======== Dataset content ========

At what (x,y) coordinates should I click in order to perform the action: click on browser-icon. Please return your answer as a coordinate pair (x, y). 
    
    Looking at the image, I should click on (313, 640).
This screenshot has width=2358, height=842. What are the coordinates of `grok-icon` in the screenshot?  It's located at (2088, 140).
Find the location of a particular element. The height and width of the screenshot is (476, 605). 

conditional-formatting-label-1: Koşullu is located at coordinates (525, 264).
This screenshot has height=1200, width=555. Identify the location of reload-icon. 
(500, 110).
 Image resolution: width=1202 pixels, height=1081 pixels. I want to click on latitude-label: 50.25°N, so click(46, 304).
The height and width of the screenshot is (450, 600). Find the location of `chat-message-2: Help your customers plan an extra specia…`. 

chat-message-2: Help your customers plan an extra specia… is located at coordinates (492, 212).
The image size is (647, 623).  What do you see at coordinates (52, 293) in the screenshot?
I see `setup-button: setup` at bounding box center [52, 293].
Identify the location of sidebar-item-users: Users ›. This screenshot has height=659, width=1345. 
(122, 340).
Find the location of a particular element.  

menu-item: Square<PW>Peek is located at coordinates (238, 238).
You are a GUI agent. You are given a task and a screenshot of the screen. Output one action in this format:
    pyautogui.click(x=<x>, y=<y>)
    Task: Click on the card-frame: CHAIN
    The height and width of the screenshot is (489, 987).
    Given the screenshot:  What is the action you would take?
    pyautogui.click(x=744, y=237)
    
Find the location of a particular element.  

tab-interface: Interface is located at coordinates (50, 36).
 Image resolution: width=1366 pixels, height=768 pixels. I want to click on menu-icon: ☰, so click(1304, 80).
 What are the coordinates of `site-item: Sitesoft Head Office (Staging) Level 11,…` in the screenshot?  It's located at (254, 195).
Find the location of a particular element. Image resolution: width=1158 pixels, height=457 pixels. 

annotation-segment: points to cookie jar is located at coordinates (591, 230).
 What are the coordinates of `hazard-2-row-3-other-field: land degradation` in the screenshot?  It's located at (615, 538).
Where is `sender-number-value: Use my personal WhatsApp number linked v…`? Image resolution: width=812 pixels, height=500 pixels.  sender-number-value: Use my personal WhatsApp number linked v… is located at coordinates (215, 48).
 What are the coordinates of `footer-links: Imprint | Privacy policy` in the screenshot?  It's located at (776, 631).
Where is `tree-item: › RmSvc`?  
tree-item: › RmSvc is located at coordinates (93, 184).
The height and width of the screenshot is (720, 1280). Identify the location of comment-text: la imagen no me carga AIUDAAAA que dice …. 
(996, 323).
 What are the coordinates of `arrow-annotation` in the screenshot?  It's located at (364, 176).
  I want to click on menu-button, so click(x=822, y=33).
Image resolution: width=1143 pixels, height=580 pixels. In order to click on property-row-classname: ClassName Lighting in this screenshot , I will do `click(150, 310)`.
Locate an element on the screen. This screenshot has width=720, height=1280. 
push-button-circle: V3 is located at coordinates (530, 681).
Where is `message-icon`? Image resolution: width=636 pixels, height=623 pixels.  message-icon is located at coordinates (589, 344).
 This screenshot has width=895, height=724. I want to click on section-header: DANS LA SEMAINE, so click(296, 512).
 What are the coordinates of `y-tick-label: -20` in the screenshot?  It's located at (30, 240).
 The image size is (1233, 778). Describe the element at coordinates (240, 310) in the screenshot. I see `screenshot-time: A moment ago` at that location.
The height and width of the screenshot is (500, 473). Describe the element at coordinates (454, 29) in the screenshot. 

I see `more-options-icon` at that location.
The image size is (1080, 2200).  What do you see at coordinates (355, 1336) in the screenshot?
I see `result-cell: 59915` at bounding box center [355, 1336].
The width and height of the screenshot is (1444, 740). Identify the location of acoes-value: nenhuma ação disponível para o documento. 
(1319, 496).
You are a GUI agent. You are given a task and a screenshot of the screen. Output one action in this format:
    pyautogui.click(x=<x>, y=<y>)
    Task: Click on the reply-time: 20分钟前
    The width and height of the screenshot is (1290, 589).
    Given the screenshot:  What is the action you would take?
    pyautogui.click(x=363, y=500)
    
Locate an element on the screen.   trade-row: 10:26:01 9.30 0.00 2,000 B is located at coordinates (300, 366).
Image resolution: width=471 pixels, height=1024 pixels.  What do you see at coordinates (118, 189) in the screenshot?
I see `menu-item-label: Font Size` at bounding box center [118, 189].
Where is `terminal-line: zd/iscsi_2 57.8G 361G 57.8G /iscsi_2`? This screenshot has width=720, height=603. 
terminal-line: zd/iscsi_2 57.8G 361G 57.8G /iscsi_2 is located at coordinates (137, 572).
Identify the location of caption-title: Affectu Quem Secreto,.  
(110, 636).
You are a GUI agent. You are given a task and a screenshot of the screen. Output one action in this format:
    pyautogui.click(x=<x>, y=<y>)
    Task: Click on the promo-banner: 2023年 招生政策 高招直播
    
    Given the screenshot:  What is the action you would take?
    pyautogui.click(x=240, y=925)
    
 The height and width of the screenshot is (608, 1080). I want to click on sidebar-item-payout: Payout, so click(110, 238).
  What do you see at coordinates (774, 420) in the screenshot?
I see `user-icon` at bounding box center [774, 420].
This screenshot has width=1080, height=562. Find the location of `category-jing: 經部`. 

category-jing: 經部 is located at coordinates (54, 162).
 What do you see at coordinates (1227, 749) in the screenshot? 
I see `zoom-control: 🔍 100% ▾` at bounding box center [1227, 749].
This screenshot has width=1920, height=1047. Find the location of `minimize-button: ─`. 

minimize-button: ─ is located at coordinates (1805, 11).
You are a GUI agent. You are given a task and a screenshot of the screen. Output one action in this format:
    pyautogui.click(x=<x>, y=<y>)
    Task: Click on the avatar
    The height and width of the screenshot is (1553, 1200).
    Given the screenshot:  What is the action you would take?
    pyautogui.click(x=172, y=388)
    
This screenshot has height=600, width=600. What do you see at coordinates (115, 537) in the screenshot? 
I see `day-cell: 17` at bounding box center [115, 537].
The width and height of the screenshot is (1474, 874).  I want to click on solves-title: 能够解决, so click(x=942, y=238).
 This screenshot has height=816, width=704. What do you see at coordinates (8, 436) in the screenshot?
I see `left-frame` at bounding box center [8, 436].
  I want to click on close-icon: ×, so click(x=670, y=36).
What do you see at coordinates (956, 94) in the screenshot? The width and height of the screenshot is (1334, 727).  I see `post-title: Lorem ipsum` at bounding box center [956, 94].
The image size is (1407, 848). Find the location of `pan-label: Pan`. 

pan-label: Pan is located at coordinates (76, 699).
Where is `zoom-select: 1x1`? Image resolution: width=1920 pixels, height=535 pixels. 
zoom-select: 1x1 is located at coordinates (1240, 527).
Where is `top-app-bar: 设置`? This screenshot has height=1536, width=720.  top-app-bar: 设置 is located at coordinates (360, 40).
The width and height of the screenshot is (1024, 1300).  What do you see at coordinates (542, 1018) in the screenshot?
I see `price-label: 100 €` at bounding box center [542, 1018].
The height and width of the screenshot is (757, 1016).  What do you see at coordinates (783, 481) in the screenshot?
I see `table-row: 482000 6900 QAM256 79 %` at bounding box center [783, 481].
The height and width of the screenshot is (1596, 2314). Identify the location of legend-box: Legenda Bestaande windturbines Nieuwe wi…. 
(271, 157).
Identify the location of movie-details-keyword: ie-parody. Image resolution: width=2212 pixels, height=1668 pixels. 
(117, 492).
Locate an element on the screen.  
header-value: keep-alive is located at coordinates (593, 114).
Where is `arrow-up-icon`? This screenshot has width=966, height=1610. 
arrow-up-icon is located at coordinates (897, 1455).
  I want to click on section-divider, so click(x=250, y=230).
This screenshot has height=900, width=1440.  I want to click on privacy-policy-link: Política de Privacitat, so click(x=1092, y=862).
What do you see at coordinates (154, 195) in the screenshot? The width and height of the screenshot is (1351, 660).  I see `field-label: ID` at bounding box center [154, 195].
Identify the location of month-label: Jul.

========

#### Directions for this task
Count the lines in the material above that contain the string "extra", and give only the number.

#### Result of the exercise
2